The other question I asked myself constantly was: ‘What would a healthy person do right now?’ Not ‘I’m on a diet, I must exercise’ - that’s suffering.

To me, it’s about reframing what you tell yourself, about making being healthy a hobby, and one you don’t waver from.

Going for a walk. Batch cooking. Running a bath. Calling a friend. I set non-negotiables: 10,000 steps a day, no matter what. My daughter goes to bed at 8pm, so I got a walking machine and I pound it in the evenings. I bought some weights to do resistance training at home - vital for women in the menopause to maintain muscle.

You don’t have to sweat away for hours though. I ensure I do just fifteen minutes a day - and that’s all I ask of my clients, too.

I haven’t been on the injections since April. I don’t miss them, and if anything, I’ve lost weight since stopping.

What I have instead is a completely different relationship with food. I don’t eat pasta, rice or bread - not because I’m banned from them, but because I genuinely don’t want them anymore. They make me feel sluggish and bloated, feelings I’m happy to leave behind in my past.

Now, I eat chia seed pudding in the mornings and chicken salads for lunch.

In the evening, I’ll make a spelt and cannellini bean stew, or use ancient grains like spelt. Importantly, I cook from scratch. My daughter and I do it together - we put music on, try new recipes, and always put the emphasis on making it fun.

And the wins? Both large and small, they all matter.

Last year, I dreaded flying as I was too big to put my tray table down in my seat. I’d spend the whole journey feeling like I was apologising for existing, for the space I was taking up. I would up in shame imagining what the person next to me must be thinking.

Now I sit down, pull the table down, and don’t give it a second thought.

I can sit cross-legged on the floor and get back up again. I can tie my shoelaces without a performance. I can wrap a hotel towel around me and it actually meets in the middle.

Now, it thrills me to buy clothes I actually want to wear, not size 22 ‘tents’ I grab without trying on because I can’t bear to see myself in a mirror.

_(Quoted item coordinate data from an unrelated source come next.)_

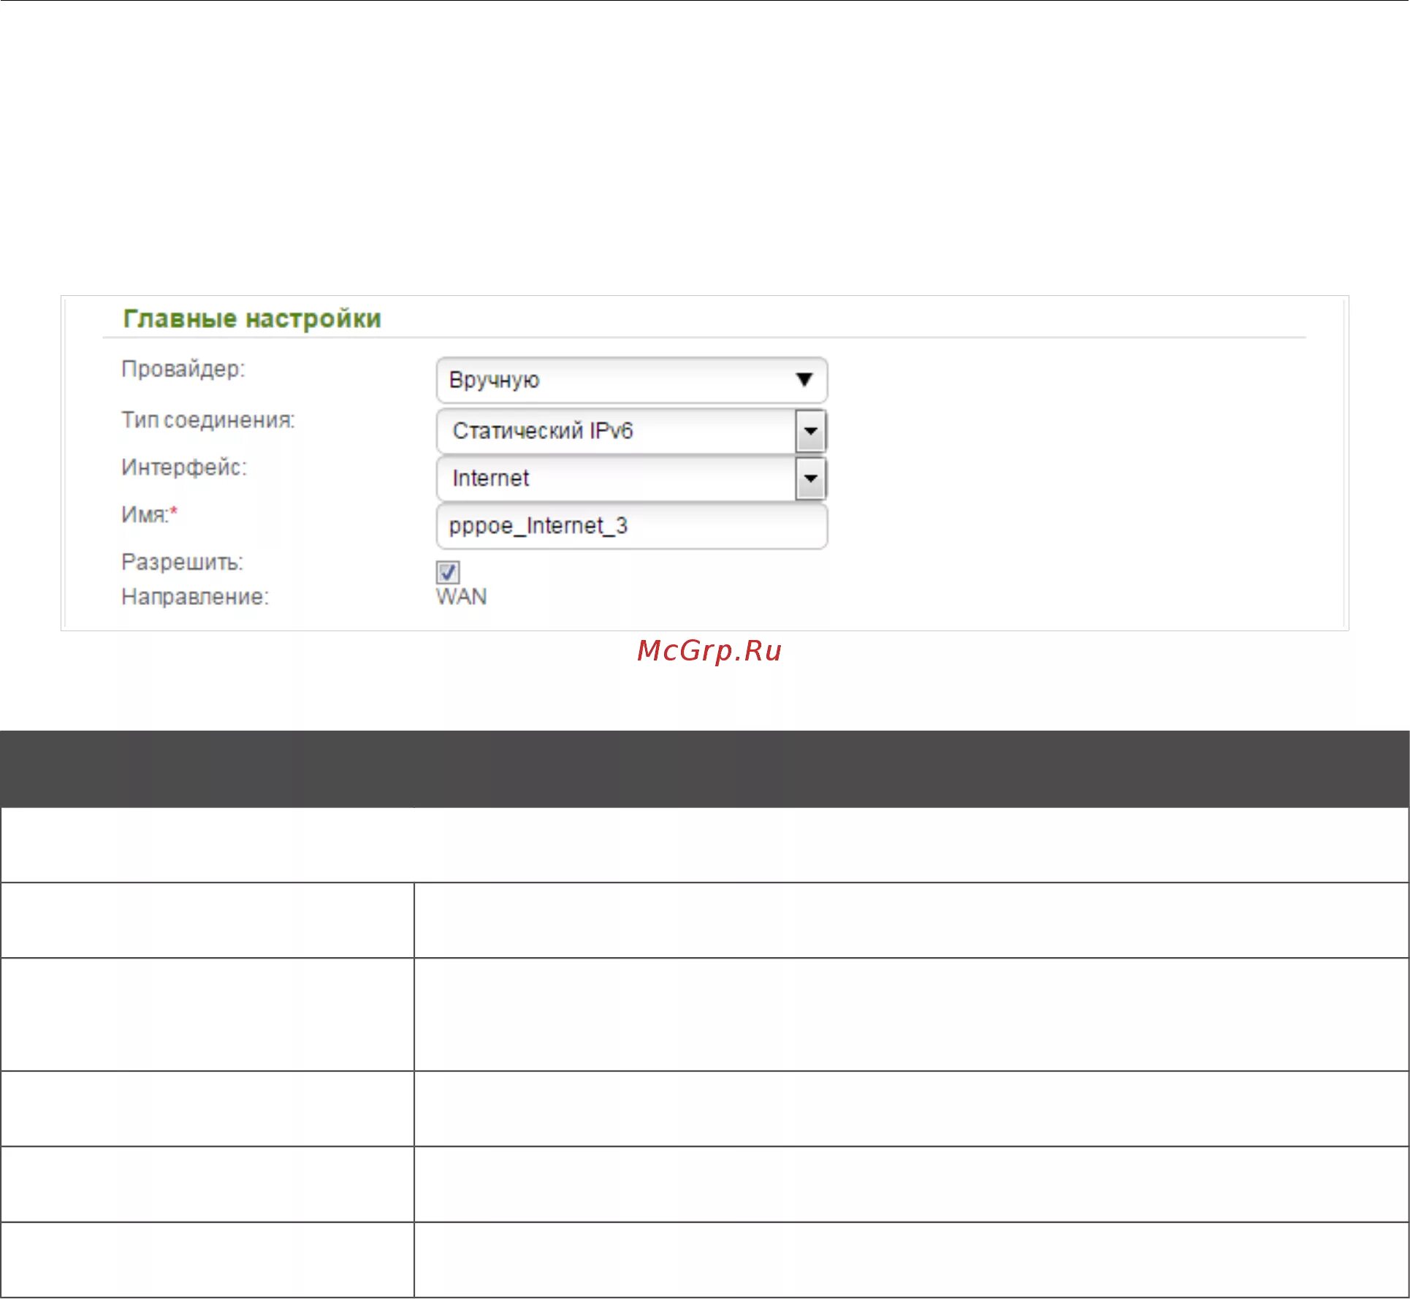The width and height of the screenshot is (1410, 1299).
Task: Click arrow button of the Статический IPv6 combo box
Action: pos(810,431)
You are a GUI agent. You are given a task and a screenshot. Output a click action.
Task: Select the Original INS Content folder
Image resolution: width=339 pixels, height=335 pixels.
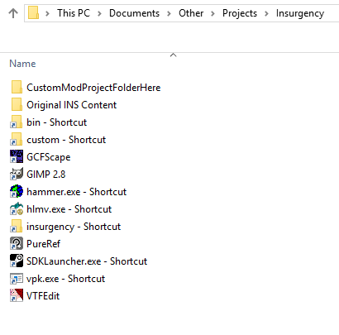[71, 105]
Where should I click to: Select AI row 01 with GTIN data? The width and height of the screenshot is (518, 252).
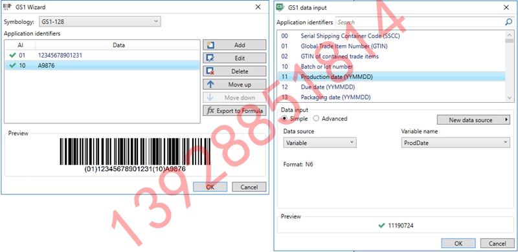(x=102, y=56)
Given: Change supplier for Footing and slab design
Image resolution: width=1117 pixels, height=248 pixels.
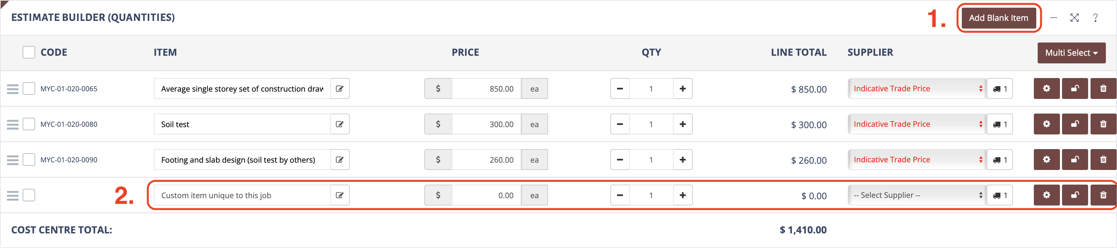Looking at the screenshot, I should pyautogui.click(x=917, y=160).
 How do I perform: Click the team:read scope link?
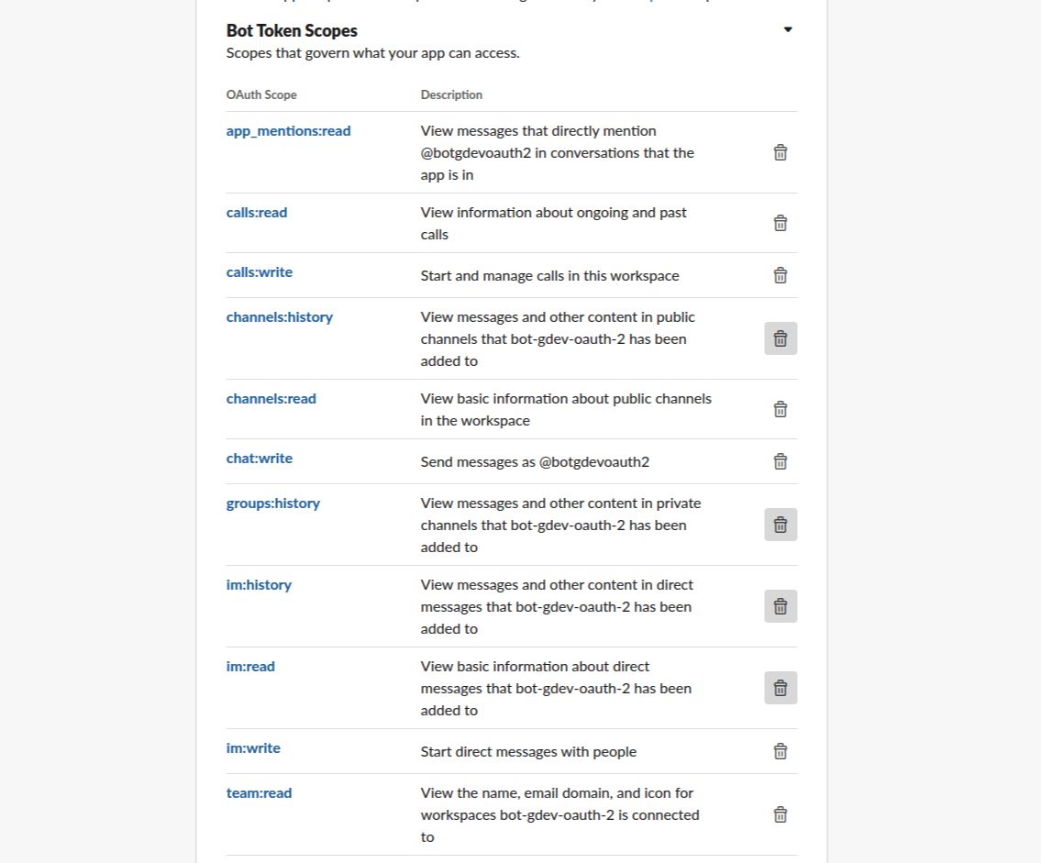tap(259, 793)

A mum at the school gate called me ‘sexy mama’ recently and while my daughter was absolutely mortified, I loved every second. After all, I do feel sexy, which is an amazing thing to say at 51.

Indeed, while I’d never have considered it before, I’m now open to dating again.

But the moment that got me - really got me - was when my daughter put her arms around me properly for the first time ever.

She gave me a hug and could reach all the way round my middle with her hands meeting on my back.

She held on and told me she was proud of me, and I just held her back and cried. They were tears of pride, yes, but also of hope when I think about the future my daughter and I can build together.

That’s what this is all really about.

I took on my first clients in January this year, and I’m now building a business helping others do what I did - but properly.

There is an 86 per cent chance of the weight coming back on when people stop GLP-1 injections without changing their lifestyle. Eighty-six per cent. People are using these jabs without understanding nutrition, muscle loss, emotional eating or what happens next. I want to close that gap. I call it my GLP-1 Success approach: use them at the lowest effective dose, build the habits alongside, and come off them slowly so the lifestyle does the heavy lifting.

You hit the menopause and you can feel like it’s all over, like the version of you that felt good is gone forever. I’m here to tell you it’s not. I feel like me again - but a far better version than ever before.

## Louise's Diet

## Before

Breakfast: Diet Coke the moment she woke up. ‘I lived off it.’

Morning: Pastries from the bakery

Lunch: Egg mayo sandwich and a packet of crisps

3pm: Boredom snacking - more chocolate and crisps

Dinner: Curries, fish and chips, pies and comfort food

Evening: A bottle of wine, then more crisps on the sofa

## After

Breakfast: Chia seed pudding or overnight oats

Mid-morning: Fruit with high-protein additions to balance blood sugar

Lunch: Chicken salad

Dinner: Spelt and cannellini bean chicken stew, or dishes with ancient grains like quinoa. ‘I don’t eat pasta, rice or bread anymore - and I genuinely don’t want to.’